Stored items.
════════
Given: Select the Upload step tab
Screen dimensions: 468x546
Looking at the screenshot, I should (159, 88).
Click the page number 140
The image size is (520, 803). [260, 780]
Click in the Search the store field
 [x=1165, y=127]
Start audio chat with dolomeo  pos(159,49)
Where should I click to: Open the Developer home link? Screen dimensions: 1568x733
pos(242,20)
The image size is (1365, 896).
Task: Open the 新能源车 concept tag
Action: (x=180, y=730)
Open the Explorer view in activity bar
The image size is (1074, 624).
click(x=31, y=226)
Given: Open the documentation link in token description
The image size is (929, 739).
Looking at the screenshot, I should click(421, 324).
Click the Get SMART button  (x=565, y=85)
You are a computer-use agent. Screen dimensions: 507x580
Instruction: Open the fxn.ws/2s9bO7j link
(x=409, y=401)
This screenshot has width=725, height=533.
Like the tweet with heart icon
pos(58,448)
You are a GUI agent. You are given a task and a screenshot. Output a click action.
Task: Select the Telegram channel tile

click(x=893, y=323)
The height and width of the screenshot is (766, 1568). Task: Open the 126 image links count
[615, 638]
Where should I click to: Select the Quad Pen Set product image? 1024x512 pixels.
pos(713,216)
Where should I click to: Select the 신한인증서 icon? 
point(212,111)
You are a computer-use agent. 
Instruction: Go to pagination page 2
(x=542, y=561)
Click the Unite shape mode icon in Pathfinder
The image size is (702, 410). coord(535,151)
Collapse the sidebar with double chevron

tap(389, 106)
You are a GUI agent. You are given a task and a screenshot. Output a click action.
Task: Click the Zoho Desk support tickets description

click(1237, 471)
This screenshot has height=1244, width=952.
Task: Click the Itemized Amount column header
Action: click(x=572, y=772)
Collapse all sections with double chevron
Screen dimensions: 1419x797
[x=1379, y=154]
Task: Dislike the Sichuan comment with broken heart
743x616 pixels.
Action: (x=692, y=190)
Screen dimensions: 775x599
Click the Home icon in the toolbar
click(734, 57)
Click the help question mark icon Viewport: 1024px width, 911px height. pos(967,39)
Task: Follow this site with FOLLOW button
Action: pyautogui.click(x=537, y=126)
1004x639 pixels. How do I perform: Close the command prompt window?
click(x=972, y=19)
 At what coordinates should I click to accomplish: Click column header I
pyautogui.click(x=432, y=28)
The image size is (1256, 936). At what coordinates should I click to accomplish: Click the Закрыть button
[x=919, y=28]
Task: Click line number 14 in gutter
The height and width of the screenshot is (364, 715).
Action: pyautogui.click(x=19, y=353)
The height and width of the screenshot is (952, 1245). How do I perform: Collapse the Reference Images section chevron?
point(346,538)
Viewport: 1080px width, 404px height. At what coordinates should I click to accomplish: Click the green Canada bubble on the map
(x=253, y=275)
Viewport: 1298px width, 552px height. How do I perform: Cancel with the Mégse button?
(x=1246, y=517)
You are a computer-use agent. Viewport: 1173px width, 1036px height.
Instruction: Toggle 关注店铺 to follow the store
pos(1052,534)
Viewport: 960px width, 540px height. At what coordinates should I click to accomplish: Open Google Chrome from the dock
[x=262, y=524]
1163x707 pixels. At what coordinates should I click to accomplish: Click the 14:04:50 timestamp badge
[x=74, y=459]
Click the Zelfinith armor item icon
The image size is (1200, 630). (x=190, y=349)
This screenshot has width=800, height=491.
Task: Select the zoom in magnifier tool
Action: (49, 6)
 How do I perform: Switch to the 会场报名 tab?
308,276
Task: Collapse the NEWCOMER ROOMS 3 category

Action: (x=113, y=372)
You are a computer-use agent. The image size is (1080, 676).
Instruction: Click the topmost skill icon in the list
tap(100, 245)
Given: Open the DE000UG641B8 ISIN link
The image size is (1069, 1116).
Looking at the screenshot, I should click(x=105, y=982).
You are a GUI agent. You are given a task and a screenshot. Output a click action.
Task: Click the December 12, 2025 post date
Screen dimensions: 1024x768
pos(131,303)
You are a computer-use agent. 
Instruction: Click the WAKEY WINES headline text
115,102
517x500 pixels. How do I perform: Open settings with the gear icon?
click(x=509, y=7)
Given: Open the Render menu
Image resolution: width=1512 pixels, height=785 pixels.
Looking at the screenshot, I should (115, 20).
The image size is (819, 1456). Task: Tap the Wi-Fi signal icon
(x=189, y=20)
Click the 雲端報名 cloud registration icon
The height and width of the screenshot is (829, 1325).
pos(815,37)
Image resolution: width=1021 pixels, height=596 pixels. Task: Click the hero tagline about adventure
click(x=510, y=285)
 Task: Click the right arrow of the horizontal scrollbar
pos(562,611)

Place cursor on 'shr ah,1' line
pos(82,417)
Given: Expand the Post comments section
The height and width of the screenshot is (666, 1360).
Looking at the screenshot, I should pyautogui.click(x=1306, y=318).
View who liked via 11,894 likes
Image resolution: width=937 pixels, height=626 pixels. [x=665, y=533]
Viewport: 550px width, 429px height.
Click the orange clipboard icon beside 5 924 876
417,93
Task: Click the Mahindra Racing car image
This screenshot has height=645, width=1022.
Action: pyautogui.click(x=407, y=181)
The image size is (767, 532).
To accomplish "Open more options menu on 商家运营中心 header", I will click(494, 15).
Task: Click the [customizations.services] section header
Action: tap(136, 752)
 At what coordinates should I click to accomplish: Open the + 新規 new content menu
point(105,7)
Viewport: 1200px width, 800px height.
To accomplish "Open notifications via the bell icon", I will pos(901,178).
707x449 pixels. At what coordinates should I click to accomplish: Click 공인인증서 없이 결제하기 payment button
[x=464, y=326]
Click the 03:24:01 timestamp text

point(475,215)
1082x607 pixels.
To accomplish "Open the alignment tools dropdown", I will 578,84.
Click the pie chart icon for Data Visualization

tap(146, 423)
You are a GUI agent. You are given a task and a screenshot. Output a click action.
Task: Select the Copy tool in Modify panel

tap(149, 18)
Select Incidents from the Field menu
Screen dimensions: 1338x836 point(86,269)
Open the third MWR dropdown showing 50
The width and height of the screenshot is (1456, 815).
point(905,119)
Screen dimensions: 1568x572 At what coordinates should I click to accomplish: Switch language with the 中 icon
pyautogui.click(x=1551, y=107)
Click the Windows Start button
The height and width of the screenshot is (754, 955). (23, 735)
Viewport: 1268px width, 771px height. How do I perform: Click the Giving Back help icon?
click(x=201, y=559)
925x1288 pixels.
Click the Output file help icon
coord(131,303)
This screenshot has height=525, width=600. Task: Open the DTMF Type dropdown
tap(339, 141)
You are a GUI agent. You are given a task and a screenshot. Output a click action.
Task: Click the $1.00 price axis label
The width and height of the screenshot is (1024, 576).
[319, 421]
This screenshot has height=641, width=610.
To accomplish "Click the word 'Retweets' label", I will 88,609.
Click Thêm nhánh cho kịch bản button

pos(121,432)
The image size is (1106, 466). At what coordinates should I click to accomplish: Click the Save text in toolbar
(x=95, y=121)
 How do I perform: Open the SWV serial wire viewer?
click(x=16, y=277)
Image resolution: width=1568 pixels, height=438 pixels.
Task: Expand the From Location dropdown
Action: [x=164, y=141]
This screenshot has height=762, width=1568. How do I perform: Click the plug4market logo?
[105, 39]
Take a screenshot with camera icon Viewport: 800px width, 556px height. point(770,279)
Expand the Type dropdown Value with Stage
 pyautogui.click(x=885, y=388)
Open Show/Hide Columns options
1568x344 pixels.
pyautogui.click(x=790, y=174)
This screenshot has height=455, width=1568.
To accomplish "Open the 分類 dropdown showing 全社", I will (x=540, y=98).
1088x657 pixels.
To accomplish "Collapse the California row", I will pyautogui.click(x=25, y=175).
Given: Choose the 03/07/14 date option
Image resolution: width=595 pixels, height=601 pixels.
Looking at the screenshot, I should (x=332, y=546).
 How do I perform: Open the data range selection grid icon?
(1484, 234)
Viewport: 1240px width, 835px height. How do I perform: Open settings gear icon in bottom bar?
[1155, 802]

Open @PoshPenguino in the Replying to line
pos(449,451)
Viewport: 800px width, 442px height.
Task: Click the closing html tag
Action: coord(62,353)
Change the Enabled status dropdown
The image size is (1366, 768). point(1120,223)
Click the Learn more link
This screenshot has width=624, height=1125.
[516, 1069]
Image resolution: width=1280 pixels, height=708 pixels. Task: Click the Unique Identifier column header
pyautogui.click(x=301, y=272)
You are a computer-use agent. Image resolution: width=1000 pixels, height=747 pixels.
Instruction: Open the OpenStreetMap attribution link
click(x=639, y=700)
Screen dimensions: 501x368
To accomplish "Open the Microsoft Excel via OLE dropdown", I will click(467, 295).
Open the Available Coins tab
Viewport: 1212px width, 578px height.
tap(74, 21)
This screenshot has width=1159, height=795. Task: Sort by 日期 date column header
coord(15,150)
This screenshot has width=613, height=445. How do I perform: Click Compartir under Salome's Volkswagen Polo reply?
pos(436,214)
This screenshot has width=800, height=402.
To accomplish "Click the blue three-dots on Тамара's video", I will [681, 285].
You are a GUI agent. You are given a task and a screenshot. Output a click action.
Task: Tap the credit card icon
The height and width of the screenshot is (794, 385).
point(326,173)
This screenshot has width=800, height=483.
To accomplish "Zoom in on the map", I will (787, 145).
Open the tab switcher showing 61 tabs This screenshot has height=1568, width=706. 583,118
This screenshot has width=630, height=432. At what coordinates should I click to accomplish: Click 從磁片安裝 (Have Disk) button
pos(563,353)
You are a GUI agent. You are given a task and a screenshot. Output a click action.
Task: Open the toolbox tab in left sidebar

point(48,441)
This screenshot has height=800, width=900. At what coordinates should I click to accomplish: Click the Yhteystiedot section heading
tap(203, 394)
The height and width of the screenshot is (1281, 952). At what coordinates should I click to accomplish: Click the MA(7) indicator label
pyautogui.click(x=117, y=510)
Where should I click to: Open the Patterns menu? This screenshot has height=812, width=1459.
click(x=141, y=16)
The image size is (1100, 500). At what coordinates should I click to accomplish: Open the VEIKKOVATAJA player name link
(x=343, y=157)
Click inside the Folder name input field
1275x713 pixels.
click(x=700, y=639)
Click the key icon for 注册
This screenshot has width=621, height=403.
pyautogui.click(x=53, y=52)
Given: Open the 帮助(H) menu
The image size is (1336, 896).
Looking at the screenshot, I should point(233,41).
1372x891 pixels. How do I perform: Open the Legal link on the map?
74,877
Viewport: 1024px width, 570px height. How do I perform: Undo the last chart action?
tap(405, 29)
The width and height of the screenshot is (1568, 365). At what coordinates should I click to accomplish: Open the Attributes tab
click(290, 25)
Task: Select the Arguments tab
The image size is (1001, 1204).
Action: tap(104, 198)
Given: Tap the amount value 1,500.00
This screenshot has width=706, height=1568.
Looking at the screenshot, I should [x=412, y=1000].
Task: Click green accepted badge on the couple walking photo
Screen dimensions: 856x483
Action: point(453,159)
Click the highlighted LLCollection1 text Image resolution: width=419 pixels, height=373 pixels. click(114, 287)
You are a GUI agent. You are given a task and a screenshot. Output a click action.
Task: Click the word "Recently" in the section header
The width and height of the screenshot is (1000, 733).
════════
Exercise requirements.
"word" is the string to look for; please copy every line of the records above where it appears.

Worked solution.
To accomplish "Click the word 'Retweets' label", I will 88,609.
Task: Click the word "Recently" in the section header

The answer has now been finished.